- **Exercise objective**: Would you please return every line from the listing that contains the word "will"?

- **Dataset**:

○ ○ ○ ○ ○

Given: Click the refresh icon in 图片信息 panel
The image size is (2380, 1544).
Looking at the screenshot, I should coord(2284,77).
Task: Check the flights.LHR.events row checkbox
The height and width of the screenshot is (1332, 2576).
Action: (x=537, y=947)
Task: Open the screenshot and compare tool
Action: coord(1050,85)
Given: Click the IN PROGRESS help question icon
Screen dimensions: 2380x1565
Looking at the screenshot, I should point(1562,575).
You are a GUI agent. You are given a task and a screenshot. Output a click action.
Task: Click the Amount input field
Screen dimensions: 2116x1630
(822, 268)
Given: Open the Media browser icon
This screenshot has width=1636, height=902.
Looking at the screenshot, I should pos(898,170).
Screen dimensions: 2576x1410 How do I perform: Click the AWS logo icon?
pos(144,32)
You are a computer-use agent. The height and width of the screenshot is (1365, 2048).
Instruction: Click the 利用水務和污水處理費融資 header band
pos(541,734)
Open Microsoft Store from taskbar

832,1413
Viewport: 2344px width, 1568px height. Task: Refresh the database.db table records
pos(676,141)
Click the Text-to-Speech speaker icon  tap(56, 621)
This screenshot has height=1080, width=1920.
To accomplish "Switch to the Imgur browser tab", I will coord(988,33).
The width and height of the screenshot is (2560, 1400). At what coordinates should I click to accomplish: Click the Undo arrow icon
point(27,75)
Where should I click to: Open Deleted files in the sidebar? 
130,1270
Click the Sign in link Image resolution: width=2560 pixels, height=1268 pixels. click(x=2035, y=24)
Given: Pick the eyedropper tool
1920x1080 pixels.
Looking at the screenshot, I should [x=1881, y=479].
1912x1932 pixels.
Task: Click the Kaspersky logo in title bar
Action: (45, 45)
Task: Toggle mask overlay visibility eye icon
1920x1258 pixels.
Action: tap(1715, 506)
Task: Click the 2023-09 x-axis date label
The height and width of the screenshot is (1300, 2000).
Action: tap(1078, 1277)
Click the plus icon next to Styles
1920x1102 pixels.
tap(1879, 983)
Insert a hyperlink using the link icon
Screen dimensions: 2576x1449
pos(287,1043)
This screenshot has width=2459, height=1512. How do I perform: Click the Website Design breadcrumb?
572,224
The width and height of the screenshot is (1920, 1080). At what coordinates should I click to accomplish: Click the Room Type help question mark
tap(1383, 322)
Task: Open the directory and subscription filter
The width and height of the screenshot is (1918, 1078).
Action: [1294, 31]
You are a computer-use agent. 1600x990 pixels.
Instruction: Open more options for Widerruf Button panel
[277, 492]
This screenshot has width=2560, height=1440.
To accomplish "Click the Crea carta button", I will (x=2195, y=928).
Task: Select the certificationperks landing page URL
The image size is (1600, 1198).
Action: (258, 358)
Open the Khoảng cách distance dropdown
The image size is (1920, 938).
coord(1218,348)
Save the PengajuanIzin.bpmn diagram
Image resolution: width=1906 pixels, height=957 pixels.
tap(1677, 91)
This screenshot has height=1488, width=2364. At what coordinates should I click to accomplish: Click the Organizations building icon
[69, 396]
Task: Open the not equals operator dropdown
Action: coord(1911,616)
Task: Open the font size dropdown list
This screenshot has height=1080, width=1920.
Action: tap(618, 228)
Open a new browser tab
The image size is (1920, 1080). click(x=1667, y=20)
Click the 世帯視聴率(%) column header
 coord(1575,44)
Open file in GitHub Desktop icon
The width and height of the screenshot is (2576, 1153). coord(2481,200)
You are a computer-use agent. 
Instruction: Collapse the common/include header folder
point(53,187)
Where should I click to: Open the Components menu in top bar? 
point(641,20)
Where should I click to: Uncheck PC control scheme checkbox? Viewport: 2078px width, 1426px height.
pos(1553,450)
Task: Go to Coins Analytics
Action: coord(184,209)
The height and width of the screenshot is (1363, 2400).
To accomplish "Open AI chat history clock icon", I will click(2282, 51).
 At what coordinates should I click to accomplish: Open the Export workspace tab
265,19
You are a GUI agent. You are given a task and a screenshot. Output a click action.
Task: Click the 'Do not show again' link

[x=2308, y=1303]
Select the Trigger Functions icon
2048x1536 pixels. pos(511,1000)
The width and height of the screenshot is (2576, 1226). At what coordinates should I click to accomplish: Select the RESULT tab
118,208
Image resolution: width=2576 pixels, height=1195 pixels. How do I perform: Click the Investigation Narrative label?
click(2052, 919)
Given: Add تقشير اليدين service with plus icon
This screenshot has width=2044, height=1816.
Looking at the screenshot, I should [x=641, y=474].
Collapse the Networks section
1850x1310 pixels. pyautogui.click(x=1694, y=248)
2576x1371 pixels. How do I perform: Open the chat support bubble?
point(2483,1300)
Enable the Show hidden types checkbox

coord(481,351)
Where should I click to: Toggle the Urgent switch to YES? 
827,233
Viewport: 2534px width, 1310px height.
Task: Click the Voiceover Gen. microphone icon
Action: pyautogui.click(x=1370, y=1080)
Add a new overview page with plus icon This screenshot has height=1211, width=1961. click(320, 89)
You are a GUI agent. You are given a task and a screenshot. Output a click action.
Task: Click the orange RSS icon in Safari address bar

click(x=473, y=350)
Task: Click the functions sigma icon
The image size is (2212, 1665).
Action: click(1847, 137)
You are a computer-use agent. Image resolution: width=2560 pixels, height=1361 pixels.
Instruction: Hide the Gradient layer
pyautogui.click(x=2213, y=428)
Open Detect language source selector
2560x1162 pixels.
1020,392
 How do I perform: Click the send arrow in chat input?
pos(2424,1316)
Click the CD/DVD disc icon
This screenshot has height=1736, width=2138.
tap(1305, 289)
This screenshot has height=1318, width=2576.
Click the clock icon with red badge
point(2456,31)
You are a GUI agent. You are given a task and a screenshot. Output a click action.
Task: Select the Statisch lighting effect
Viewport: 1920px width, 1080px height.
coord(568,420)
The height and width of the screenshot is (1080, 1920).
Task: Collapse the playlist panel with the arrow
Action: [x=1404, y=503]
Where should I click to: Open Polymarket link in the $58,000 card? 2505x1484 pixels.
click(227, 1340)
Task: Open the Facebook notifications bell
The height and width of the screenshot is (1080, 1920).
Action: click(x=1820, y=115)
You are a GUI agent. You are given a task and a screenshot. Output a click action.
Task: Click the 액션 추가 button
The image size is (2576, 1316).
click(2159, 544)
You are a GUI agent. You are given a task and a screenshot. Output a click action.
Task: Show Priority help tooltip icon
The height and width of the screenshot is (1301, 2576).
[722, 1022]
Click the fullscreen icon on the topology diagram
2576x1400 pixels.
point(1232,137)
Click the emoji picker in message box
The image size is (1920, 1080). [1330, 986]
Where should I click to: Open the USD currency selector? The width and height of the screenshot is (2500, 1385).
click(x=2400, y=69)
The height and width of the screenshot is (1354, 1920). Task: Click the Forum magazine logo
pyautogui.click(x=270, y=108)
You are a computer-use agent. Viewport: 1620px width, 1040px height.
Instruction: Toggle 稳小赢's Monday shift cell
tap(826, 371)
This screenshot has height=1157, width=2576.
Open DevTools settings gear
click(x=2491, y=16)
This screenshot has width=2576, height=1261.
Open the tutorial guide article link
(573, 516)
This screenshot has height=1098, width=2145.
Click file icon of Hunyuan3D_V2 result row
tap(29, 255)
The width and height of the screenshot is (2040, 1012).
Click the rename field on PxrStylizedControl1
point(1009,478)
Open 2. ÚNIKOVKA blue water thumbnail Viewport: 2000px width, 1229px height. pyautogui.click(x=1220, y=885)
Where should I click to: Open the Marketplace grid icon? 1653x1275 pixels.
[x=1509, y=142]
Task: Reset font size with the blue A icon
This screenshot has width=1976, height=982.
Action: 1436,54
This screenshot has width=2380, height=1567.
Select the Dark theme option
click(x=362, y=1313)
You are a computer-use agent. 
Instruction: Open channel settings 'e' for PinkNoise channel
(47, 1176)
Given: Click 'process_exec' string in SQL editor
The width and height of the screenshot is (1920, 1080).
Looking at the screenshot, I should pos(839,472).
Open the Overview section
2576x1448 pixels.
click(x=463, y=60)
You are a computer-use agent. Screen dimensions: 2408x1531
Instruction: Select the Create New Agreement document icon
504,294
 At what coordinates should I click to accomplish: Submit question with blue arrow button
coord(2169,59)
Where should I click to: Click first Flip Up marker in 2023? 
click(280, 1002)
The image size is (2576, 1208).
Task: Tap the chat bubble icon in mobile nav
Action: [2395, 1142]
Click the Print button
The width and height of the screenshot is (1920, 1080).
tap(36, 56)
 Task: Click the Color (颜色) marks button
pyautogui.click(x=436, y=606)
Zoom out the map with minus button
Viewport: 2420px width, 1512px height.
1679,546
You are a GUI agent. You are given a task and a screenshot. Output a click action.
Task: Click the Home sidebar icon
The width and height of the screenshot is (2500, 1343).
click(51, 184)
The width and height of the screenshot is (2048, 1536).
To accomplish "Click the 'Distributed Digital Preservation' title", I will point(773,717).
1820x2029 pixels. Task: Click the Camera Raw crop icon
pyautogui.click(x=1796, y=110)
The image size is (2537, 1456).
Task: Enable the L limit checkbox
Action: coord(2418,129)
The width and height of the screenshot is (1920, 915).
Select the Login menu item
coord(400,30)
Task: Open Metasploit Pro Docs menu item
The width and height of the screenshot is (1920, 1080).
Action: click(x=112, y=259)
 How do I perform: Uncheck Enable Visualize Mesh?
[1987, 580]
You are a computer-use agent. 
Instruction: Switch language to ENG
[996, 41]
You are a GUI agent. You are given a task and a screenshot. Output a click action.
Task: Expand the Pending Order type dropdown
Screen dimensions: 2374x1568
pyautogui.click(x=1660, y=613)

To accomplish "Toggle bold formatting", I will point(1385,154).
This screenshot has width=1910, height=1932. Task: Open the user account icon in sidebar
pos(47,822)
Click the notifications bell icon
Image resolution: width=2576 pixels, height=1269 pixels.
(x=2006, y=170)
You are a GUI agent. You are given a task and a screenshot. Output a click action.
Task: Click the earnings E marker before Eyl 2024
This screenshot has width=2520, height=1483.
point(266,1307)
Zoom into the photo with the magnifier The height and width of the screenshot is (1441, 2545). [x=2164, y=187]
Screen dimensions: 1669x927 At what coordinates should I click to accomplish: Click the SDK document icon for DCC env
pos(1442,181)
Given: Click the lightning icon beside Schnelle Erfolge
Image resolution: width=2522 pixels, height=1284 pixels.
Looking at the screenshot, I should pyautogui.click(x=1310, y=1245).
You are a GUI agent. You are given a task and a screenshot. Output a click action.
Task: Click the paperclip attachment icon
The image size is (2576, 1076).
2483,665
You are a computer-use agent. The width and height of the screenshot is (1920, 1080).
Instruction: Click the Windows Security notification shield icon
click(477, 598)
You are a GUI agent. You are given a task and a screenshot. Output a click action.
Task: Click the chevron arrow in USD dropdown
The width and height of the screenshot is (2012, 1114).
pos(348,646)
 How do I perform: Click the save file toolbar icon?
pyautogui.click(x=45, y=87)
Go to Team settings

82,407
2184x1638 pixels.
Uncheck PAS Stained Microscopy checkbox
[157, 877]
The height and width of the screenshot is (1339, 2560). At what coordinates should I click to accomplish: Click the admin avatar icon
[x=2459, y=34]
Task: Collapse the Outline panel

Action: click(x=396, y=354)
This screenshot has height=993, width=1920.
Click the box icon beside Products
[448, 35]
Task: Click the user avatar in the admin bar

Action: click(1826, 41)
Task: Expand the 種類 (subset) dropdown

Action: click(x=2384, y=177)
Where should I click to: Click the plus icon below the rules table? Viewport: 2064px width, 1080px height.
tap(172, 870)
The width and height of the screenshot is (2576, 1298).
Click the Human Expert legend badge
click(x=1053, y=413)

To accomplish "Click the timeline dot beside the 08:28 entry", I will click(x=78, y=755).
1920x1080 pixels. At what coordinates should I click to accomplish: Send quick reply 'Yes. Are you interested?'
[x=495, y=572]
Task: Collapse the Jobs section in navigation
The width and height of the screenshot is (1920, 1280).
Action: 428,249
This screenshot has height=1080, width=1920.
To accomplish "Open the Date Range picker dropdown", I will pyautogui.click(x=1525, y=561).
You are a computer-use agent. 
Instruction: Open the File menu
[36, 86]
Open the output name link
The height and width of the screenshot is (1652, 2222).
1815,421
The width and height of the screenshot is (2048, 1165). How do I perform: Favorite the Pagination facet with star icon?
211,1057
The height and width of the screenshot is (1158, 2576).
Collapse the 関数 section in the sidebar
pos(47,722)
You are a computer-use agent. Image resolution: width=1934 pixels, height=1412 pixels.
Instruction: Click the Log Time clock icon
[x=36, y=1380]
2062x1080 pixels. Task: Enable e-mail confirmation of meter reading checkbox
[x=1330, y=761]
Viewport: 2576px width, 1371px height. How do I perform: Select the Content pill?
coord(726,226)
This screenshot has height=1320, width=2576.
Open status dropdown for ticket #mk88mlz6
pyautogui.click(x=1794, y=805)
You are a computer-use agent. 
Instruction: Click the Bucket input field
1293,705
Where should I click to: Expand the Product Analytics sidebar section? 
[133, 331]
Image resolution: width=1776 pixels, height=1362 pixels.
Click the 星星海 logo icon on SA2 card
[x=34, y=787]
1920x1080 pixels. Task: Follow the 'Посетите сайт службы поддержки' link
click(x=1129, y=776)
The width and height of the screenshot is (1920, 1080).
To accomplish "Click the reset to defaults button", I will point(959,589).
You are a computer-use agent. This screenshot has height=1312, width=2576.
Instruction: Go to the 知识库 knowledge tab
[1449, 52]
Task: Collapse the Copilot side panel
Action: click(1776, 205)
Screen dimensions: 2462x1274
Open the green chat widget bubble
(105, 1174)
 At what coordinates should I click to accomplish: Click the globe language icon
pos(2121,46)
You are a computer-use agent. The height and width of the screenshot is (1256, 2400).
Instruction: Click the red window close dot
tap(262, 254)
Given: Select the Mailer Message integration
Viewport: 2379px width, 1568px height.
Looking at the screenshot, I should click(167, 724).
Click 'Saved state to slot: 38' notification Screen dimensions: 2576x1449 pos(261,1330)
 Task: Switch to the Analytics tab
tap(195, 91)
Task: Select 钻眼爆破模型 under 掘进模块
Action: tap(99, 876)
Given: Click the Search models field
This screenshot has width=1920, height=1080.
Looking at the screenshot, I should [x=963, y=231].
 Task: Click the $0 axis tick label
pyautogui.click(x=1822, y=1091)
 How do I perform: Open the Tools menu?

○ ○ ○ ○ ○

- **Output for this task**:
To accomplish "Switch to the Imgur browser tab", I will coord(988,33).
To accomplish "Click the Crea carta button", I will (x=2195, y=928).
To accomplish "Open AI chat history clock icon", I will click(2282, 51).
To accomplish "Click the 'Distributed Digital Preservation' title", I will point(773,717).
To accomplish "Toggle bold formatting", I will point(1385,154).
To accomplish "Click the timeline dot beside the 08:28 entry", I will click(x=78, y=755).
To accomplish "Open the Date Range picker dropdown", I will pyautogui.click(x=1525, y=561).
To accomplish "Click the reset to defaults button", I will point(959,589).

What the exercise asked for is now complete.